Problem statement >> Your response should consist of the records below, repeated exactly.
** Opening Source information block **
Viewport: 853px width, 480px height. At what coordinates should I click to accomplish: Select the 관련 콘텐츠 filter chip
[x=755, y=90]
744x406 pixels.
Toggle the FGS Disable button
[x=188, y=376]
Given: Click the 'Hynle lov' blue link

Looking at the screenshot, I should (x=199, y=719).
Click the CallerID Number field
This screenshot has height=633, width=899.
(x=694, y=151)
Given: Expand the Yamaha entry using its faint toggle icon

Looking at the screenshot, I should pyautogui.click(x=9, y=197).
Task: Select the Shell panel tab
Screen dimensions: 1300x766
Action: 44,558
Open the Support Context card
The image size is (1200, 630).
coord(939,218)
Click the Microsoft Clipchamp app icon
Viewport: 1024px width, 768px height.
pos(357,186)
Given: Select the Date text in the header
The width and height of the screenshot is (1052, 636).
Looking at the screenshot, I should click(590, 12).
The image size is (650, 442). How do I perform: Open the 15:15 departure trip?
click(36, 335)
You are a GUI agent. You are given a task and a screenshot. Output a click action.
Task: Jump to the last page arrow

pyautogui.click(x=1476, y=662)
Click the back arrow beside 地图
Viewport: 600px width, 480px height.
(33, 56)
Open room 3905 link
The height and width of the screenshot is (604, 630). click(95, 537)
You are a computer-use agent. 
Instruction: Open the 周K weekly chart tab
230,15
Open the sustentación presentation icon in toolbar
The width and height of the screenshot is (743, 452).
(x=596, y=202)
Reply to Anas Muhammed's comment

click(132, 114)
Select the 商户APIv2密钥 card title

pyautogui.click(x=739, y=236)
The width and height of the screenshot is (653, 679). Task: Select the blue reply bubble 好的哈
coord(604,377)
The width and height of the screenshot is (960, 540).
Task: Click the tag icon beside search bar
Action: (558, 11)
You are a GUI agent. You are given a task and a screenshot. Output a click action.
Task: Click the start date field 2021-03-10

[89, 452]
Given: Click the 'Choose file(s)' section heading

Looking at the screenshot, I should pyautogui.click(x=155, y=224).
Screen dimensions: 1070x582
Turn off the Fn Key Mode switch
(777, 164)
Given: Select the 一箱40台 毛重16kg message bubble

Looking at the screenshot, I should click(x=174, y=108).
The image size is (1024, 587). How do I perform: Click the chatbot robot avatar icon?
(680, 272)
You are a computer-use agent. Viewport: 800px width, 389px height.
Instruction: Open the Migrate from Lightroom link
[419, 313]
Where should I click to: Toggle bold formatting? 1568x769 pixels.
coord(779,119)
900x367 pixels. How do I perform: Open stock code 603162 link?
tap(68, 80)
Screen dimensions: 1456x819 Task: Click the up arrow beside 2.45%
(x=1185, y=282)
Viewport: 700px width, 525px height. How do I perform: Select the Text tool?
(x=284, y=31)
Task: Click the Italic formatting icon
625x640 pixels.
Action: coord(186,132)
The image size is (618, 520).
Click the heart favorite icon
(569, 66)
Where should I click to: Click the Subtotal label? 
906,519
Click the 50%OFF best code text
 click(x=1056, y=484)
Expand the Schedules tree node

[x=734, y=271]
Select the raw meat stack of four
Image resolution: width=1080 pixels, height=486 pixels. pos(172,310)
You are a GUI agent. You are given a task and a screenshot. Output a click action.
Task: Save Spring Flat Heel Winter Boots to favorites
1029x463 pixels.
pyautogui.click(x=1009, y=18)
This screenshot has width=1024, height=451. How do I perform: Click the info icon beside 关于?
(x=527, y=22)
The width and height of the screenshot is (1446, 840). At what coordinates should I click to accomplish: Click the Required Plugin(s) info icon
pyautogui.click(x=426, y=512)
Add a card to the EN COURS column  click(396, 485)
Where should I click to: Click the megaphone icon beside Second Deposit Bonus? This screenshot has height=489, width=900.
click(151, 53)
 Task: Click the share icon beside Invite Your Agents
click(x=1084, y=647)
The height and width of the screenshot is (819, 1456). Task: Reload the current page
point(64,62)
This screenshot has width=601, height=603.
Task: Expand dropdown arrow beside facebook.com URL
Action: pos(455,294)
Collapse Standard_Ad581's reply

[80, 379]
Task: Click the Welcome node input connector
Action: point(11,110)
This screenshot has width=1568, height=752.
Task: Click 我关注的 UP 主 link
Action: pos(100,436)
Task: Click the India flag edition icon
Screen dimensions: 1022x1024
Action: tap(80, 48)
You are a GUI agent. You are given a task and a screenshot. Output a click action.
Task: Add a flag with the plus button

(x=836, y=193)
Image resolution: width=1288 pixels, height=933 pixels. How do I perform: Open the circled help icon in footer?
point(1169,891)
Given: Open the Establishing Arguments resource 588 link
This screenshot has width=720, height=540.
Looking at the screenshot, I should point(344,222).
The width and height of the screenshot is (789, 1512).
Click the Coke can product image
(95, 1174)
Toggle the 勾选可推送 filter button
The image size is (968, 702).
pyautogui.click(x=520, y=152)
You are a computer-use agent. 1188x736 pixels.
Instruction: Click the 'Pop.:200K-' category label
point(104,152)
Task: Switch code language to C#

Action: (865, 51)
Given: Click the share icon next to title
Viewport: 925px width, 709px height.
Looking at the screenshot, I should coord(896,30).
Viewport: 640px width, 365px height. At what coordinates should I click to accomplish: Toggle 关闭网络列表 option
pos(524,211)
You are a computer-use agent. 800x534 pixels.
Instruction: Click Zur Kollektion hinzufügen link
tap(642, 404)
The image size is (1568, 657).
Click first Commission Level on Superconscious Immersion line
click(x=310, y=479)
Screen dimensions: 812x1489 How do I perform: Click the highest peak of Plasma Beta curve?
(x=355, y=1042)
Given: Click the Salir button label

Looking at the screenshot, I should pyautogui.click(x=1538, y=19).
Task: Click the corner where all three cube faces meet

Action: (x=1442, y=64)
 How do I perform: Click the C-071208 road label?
** Closing Source information block **
Exercise result >>
Viewport: 853px width, 480px height. At what coordinates should I click to accomplish: Select the 관련 콘텐츠 filter chip
[x=755, y=90]
744x406 pixels.
Toggle the FGS Disable button
[x=188, y=376]
Given: Click the 'Hynle lov' blue link

Looking at the screenshot, I should (x=199, y=719).
Click the CallerID Number field
This screenshot has height=633, width=899.
(x=694, y=151)
Given: Expand the Yamaha entry using its faint toggle icon

Looking at the screenshot, I should pyautogui.click(x=9, y=197).
Task: Select the Shell panel tab
Screen dimensions: 1300x766
Action: 44,558
Open the Support Context card
The image size is (1200, 630).
coord(939,218)
Click the Microsoft Clipchamp app icon
Viewport: 1024px width, 768px height.
pos(357,186)
Given: Select the Date text in the header
The width and height of the screenshot is (1052, 636).
Looking at the screenshot, I should click(590, 12).
The image size is (650, 442). How do I perform: Open the 15:15 departure trip?
click(36, 335)
You are a GUI agent. You are given a task and a screenshot. Output a click action.
Task: Jump to the last page arrow

pyautogui.click(x=1476, y=662)
Click the back arrow beside 地图
Viewport: 600px width, 480px height.
(33, 56)
Open room 3905 link
The height and width of the screenshot is (604, 630). click(95, 537)
You are a computer-use agent. 
Instruction: Open the 周K weekly chart tab
230,15
Open the sustentación presentation icon in toolbar
The width and height of the screenshot is (743, 452).
(x=596, y=202)
Reply to Anas Muhammed's comment

click(132, 114)
Select the 商户APIv2密钥 card title

pyautogui.click(x=739, y=236)
The width and height of the screenshot is (653, 679). Task: Select the blue reply bubble 好的哈
coord(604,377)
The width and height of the screenshot is (960, 540).
Task: Click the tag icon beside search bar
Action: (558, 11)
You are a GUI agent. You are given a task and a screenshot. Output a click action.
Task: Click the start date field 2021-03-10

[89, 452]
Given: Click the 'Choose file(s)' section heading

Looking at the screenshot, I should pyautogui.click(x=155, y=224).
Screen dimensions: 1070x582
Turn off the Fn Key Mode switch
(777, 164)
Given: Select the 一箱40台 毛重16kg message bubble

Looking at the screenshot, I should click(x=174, y=108).
The image size is (1024, 587). How do I perform: Click the chatbot robot avatar icon?
(680, 272)
You are a computer-use agent. Viewport: 800px width, 389px height.
Instruction: Open the Migrate from Lightroom link
[419, 313]
Where should I click to: Toggle bold formatting? 1568x769 pixels.
coord(779,119)
900x367 pixels. How do I perform: Open stock code 603162 link?
tap(68, 80)
Screen dimensions: 1456x819 Task: Click the up arrow beside 2.45%
(x=1185, y=282)
Viewport: 700px width, 525px height. How do I perform: Select the Text tool?
(x=284, y=31)
Task: Click the Italic formatting icon
625x640 pixels.
Action: coord(186,132)
The image size is (618, 520).
Click the heart favorite icon
(569, 66)
Where should I click to: Click the Subtotal label? 
906,519
Click the 50%OFF best code text
 click(x=1056, y=484)
Expand the Schedules tree node

[x=734, y=271]
Select the raw meat stack of four
Image resolution: width=1080 pixels, height=486 pixels. pos(172,310)
You are a GUI agent. You are given a task and a screenshot. Output a click action.
Task: Save Spring Flat Heel Winter Boots to favorites
1029x463 pixels.
pyautogui.click(x=1009, y=18)
This screenshot has width=1024, height=451. How do I perform: Click the info icon beside 关于?
(x=527, y=22)
The width and height of the screenshot is (1446, 840). At what coordinates should I click to accomplish: Click the Required Plugin(s) info icon
pyautogui.click(x=426, y=512)
Add a card to the EN COURS column  click(396, 485)
Where should I click to: Click the megaphone icon beside Second Deposit Bonus? This screenshot has height=489, width=900.
click(151, 53)
 Task: Click the share icon beside Invite Your Agents
click(x=1084, y=647)
The height and width of the screenshot is (819, 1456). Task: Reload the current page
point(64,62)
This screenshot has width=601, height=603.
Task: Expand dropdown arrow beside facebook.com URL
Action: pos(455,294)
Collapse Standard_Ad581's reply

[80, 379]
Task: Click the Welcome node input connector
Action: point(11,110)
This screenshot has width=1568, height=752.
Task: Click 我关注的 UP 主 link
Action: pos(100,436)
Task: Click the India flag edition icon
Screen dimensions: 1022x1024
Action: tap(80, 48)
You are a GUI agent. You are given a task and a screenshot. Output a click action.
Task: Add a flag with the plus button

(x=836, y=193)
Image resolution: width=1288 pixels, height=933 pixels. How do I perform: Open the circled help icon in footer?
point(1169,891)
Given: Open the Establishing Arguments resource 588 link
This screenshot has width=720, height=540.
Looking at the screenshot, I should point(344,222).
The width and height of the screenshot is (789, 1512).
Click the Coke can product image
(95, 1174)
Toggle the 勾选可推送 filter button
The image size is (968, 702).
pyautogui.click(x=520, y=152)
You are a computer-use agent. 1188x736 pixels.
Instruction: Click the 'Pop.:200K-' category label
point(104,152)
Task: Switch code language to C#

Action: (865, 51)
Given: Click the share icon next to title
Viewport: 925px width, 709px height.
Looking at the screenshot, I should coord(896,30).
Viewport: 640px width, 365px height. At what coordinates should I click to accomplish: Toggle 关闭网络列表 option
pos(524,211)
You are a computer-use agent. 800x534 pixels.
Instruction: Click Zur Kollektion hinzufügen link
tap(642, 404)
The image size is (1568, 657).
Click first Commission Level on Superconscious Immersion line
click(x=310, y=479)
Screen dimensions: 812x1489 How do I perform: Click the highest peak of Plasma Beta curve?
(x=355, y=1042)
Given: Click the Salir button label

Looking at the screenshot, I should pyautogui.click(x=1538, y=19).
Task: Click the corner where all three cube faces meet

Action: (x=1442, y=64)
 How do I perform: Click the C-071208 road label?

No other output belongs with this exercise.